Although the calculation of the sending sequence and time of the source nodes can ensure that the data packets sent by a source node will not overlap with other packets at the corresponding destination node if the source nodes know the correct information about the source and destination node pairs in the current transmission cycle, collisions will still occur when a node loses one or more CTS packets. Assume that there are M destination nodes in the current transmission cycle and each destination node selects a time in $\left[0,T_0\right]$ to send its CTS packet uniformly and independently. Then for a source node s_i, the arrival time of the CTS packets from the destination node d_j will follow a uniform distribution in $\left[D_{d_j{s}_i},T_0+D_{d_j{s}_i}\right]$, i.e., $T_{d_j{s}_i}^{cts}~\mathrm{U}\left(D_{d_j{s}_i},T_0+D_{d_j{s}_i}\right)$, where $T_{d_j{s}_i}^{cts}=T_j^{cts}+D_{d_j{s}_i}$ denotes the arrival time of the CTS packets from d_j to s_i; $T_j^{cts}$ and $D_{d_j{s}_i}$ are the sending time of the CTS packets from d_j and the propagation delay from d_j to s_i, respectively; and U(a, b) denotes the uniform distribution. An approximate lower bound of the no-collision probability at s_i is given in Appendix A as

$$P\left(no\hspace{0.17em}collision\hspace{0.17em}at\hspace{0.17em}{s}_i\right)>1-M\left(M-1\right)\left(\frac{L^{cts}}{T_0}-\frac{1}{2}{\left(\frac{L^{cts}}{T_0}\right)}^2\right)$$

(7)

Equation (7) shows that the collision probability at s_i is proportional to the second-order polynomial of M and become less when L^cts/T₀ decreases.

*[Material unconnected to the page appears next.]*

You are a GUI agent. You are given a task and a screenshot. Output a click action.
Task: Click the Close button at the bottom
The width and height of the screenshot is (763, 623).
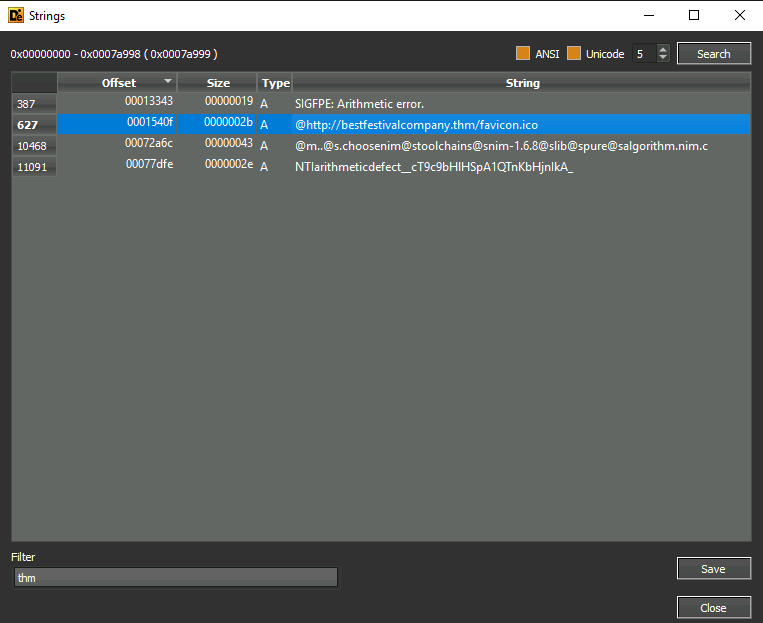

When one or more CTS packets are missing, a source node will miscalculate its sending time table, which will cause collisions in the current transmission cycle. Let $T_{i-err}^{data}$ denote the miscalculated sending time of s_i. Then, the data packet from s_i will conflict with the packet from s_j when:

$$T_{i\_err}^{data}>T_j^{data}+D_{s_j{d}_i}-D_{s_i{d}_i}-L^{data}$$

(8)

or:

$$T_{i\_err}^{data}<T_j^{data}+L^{data}+D_{s_J{d}_J}-D_{s_i{d}_J}.$$

(9)

This miscalculation only affects the current transmission cycle and will not accumulate.

3.5. Multi-Hop Extension

Although the proposed method is designed for one-hop clusters, it can also be applied to multi-hop networks. When two clusters overlap each other, the nodes belong to both clusters can only joint the communication of one cluster, which will affect the communication of the other if they send out packets. So the simplest application of the proposed method to the multi-hop network is to stop the transmission of a cluster if the communication of any other overlapping clusters will affect it. This scheme can be summarized as:

1)

When the nodes that belong to multiple clusters are idle, all clusters can communicate independently.

2)

If a node that belongs to multiple clusters has data to send to a destination node in one cluster, it must wait for the nodes in other clusters to be idle and then joins a transmission cycle in the destination cluster. The nodes in the other clusters stop trying to communicate when they receive the RTS packet from the overlapping node and wait until it finishes sending the data packet, or timeout.

3)

If a node that belongs to multiple clusters receives an RTS packet from one cluster, it needs to check the state of the other clusters. The CTS packet can only be sent out when all the other clusters are idle. The nodes in the other clusters stop trying to communicate when they receive this CTS packet and wait until they receive the ACK/NACK packet sent by the overlapping node.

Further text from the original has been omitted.